The nearby distractions of a stunning and historic city, the promise of its beaches and Low Country, and a unique urban environment and fabric find Ardsley Park situated at the apex of all things that rate “Best of..” in Savannah.
Prior to the development a section of Victory Drive was known as Estill Avenue and was a beautiful grass and palmetto lined street with grand homes. It was expanded and renamed in 1919 as a memorial to all of the soldiers, sailors and marines who died from Chatham County in World War I. It extends all the way from Ogeechee Road out to Tybee Island and is believed to be the longest palm-lined corridor in the world. Immediately adjacent to Ardsley Park is one of Savannah’s green jewels-Daffin Park.

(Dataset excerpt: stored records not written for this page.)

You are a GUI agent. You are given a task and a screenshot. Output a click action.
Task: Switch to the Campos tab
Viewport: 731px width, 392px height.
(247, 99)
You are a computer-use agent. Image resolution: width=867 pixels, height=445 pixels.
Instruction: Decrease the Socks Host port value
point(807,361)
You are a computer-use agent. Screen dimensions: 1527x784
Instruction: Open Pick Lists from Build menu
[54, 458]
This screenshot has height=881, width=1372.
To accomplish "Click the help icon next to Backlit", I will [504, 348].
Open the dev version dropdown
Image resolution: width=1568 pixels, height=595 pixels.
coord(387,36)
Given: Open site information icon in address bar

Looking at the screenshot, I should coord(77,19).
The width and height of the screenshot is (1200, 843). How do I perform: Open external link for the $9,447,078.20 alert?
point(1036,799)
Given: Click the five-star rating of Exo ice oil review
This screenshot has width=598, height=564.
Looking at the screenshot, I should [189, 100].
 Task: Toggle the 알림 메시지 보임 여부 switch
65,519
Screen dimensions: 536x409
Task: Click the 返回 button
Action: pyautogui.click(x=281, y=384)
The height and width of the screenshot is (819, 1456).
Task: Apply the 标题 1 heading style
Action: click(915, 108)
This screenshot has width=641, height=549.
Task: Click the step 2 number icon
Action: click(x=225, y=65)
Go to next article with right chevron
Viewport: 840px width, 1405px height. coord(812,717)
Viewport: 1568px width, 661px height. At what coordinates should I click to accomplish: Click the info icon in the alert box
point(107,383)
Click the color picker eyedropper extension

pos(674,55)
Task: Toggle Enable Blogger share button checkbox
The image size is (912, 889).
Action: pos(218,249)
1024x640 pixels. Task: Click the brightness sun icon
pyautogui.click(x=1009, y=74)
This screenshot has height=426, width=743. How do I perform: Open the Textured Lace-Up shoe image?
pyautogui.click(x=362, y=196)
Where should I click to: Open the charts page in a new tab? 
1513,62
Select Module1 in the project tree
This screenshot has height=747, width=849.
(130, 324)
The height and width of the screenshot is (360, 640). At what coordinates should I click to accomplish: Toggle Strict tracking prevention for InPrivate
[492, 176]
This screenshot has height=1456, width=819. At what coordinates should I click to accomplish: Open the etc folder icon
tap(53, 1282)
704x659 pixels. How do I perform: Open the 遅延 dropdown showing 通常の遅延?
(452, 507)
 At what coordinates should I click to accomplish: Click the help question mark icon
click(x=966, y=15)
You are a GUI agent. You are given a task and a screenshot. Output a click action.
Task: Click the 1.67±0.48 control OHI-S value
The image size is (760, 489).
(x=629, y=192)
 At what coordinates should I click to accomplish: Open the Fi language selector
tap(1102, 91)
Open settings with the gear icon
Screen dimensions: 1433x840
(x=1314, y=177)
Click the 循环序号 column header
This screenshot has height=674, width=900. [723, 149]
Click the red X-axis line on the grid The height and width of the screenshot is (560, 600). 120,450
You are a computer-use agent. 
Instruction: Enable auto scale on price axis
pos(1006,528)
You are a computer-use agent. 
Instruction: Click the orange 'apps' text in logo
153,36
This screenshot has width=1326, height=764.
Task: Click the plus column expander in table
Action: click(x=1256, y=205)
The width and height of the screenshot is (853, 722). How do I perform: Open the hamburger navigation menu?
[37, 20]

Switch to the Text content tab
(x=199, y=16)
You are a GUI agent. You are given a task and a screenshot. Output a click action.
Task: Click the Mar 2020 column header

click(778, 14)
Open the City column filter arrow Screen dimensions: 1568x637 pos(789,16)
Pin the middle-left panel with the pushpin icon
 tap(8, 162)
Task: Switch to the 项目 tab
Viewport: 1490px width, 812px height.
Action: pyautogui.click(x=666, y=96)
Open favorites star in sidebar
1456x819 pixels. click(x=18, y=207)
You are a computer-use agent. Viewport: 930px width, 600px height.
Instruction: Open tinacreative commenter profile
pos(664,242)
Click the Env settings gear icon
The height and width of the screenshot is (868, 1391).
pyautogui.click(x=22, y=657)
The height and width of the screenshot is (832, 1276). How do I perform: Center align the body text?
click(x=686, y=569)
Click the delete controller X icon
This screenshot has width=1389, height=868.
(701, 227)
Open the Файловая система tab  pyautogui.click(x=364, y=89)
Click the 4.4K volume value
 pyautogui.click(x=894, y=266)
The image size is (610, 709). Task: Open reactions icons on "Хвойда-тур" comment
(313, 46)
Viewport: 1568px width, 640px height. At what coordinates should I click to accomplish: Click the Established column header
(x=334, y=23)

Designed in 1907 by landscape architect John Nolen, a student of Frederick Law Olmsted, Daffin Park was built as a formal Beaux Arts-style park with two circular nodes joined to the four corners by tree-lined diagonal roads. The park is home to Grayson Stadium, a minor league 8,000 seat baseball stadium. It is the home field of the Savannah Bananas minor league baseball team and is also the part-time home of the Savannah State University college baseball team. Known as “Historic Grayson Stadium” it was built in 1926 and is the oldest working minor league ballpark in America.